Just bought an inverter myself - 136 GBP (Canon lead) vs 6.59 GBP (for inverter) - bit of a no brainer really!


----------



## insanitybeard (Nov 13, 2012)

johnf3f said:


> Just bought an inverter myself - 136 GBP (Canon lead) vs 6.59 GBP (for inverter) - bit of a no brainer really!



That's the thing I don't get, Canon must be happy to sell a few at high profit than many at lower profit (not that I have any figures to back that up). If it cost a similar amount to the mains charger I would happily get one but 3 times the price?


----------



## tron (Nov 13, 2012)

insanitybeard said:


> johnf3f said:
> 
> 
> > Just bought an inverter myself - 136 GBP (Canon lead) vs 6.59 GBP (for inverter) - bit of a no brainer really!
> ...


Wait to see the new caps prices ;D


----------



## neuroanatomist (Nov 13, 2012)

insanitybeard said:


> That's the thing I don't get, Canon must be happy to sell a few at high profit than many at lower profit (not that I have any figures to back that up). If it cost a similar amount to the mains charger I would happily get one but 3 times the price?

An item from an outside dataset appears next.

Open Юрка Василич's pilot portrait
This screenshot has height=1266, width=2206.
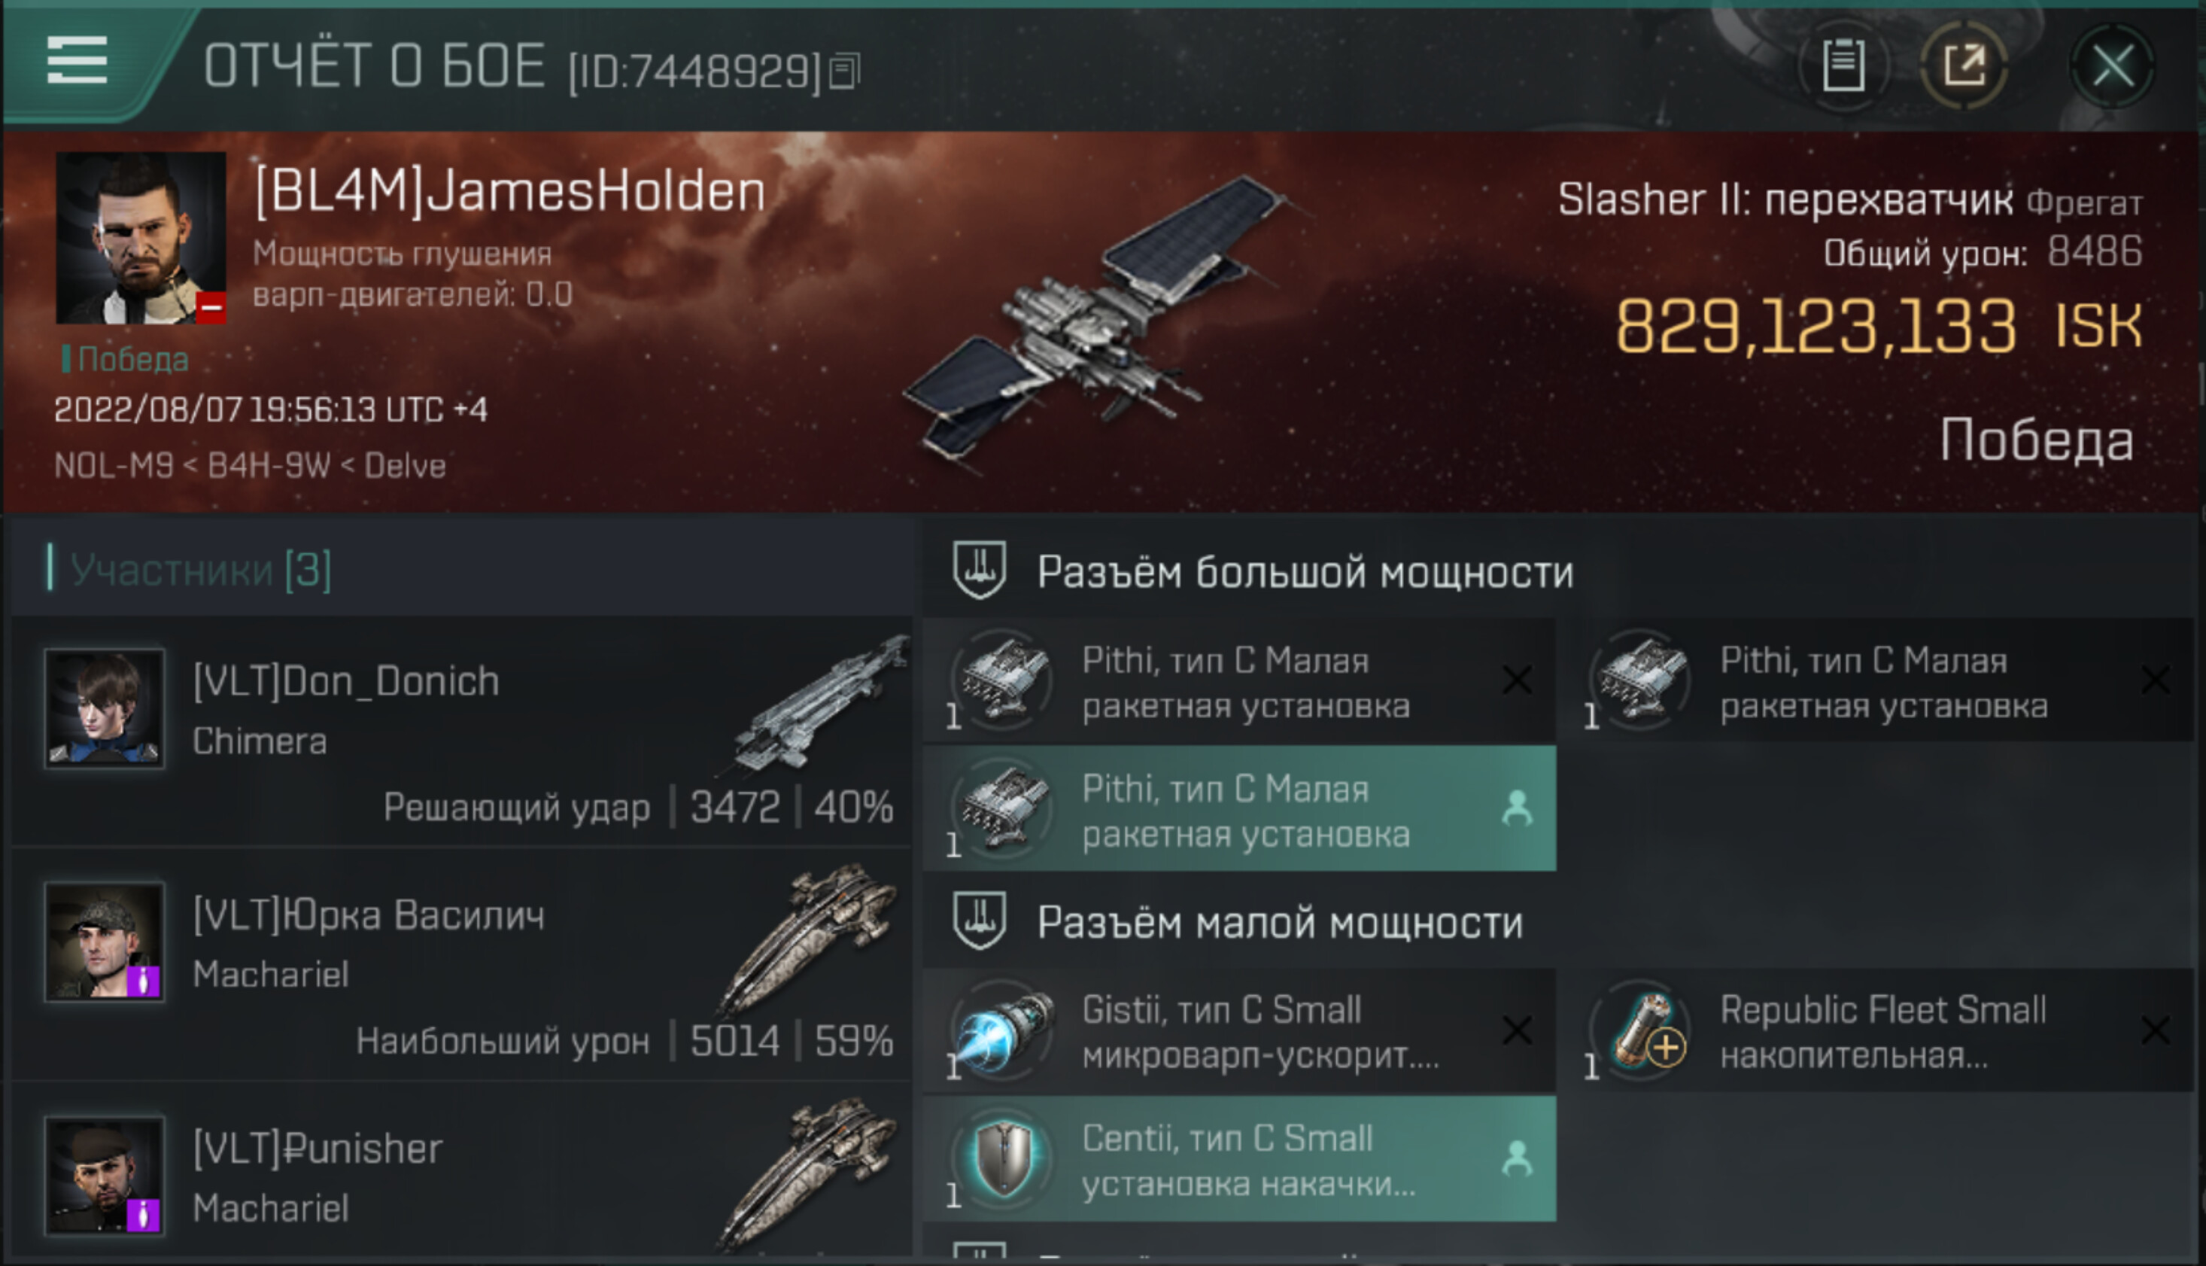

The AC/Mains charger must be able to take alternating current of a wide voltage range and two different frequencies and convert it to direct current of 8.4 V (for an LP-E6). Obviously, you fail to understand the engineering complexities of producing a car charger that must be able to take just a single input voltage that's already direct current and step down the voltage a little bit. For them to charge _only_ 3 times as much for a device that sophisticated, why...it's a real bargain!!


----------



## insanitybeard (Nov 13, 2012)

neuroanatomist said:


> insanitybeard said:
> 
> 
> > That's the thing I don't get, Canon must be happy to sell a few at high profit than many at lower profit (not that I have any figures to back that up). If it cost a similar amount to the mains charger I would happily get one but 3 times the price?
> ...



;D ;D ;D (at the start of your post I thought you were shooting me down!)


----------



## Deleted member 91053 (Nov 14, 2012)

The AC/Mains charger must be able to take alternating current of a wide voltage range and two different frequencies and convert it to direct current of 8.4 V (for an LP-E6). Obviously, you fail to understand the engineering complexities of producing a car charger that must be able to take just a single input voltage that's already direct current and step down the voltage a little bit. For them to charge _only_ 3 times as much for a device that sophisticated, why...it's a real bargain!! 
[/quote]

The inverter produces standard Uk voltage and AC frequency + accepts standard UK plugs. So you just plug in your charger as if it were a mains socket. Other than the rather long leads hanging about in the car I cannot see what the problem is. I have tried my Canon LP-E4, CP-2LWE and LC-E4 chargers on in car inverters with zero problems. As I said at the price for the Canon lead (which will ONLY work on my LC-E4) it's a no brainer.
As to Canon chargers being sophisticated???? Only the 1 series chargers allow balancing of the individual cells, and then they take forever to do it! With Lithium cells periodic balancing is important to get the most out of your batteries. The Canon 3 cell charger/balancer Lc-E4 is over 300 GBP in the UK, yet I have far more sophisticated chargers that cost less that 30GBP - pity I cannot work out how to connect them. The Canon/Nikon etc Lithium battery chargers are poor at best and WAY overpriced.
P.S. With my interest in electric powered R/C aircraft I am critical of batteries and chargers


----------



## tron (Nov 14, 2012)

johnf3f said:


> neuroanatomist said:
> 
> 
> > The AC/Mains charger must be able to take alternating current of a wide voltage range and two different frequencies and convert it to direct current of 8.4 V (for an LP-E6). Obviously, you fail to understand the engineering complexities of producing a car charger that must be able to take just a single input voltage that's already direct current and step down the voltage a little bit. For them to charge _only_ 3 times as much for a device that sophisticated, why...it's a real bargain!!
> ...


Hey! Neuro was obviously joking


----------



## Deleted member 91053 (Nov 14, 2012)

Hey! Neuro was obviously joking 
[/quote]
Think I missed the sarcasm there! I shouldn't have done as I am a bit of a sarcastic git myself!
I will put this one down to It being late and too much Scotch Whisky - I can't afford Irish Whiskey!


----------



## neuroanatomist (Nov 14, 2012)

Mmmm...Jameson's. Good idea. Back later. Maybe.


----------



## Deleted member 91053 (Nov 14, 2012)

neuroanatomist said:


> Mmmm...Jameson's. Good idea. Back later. Maybe.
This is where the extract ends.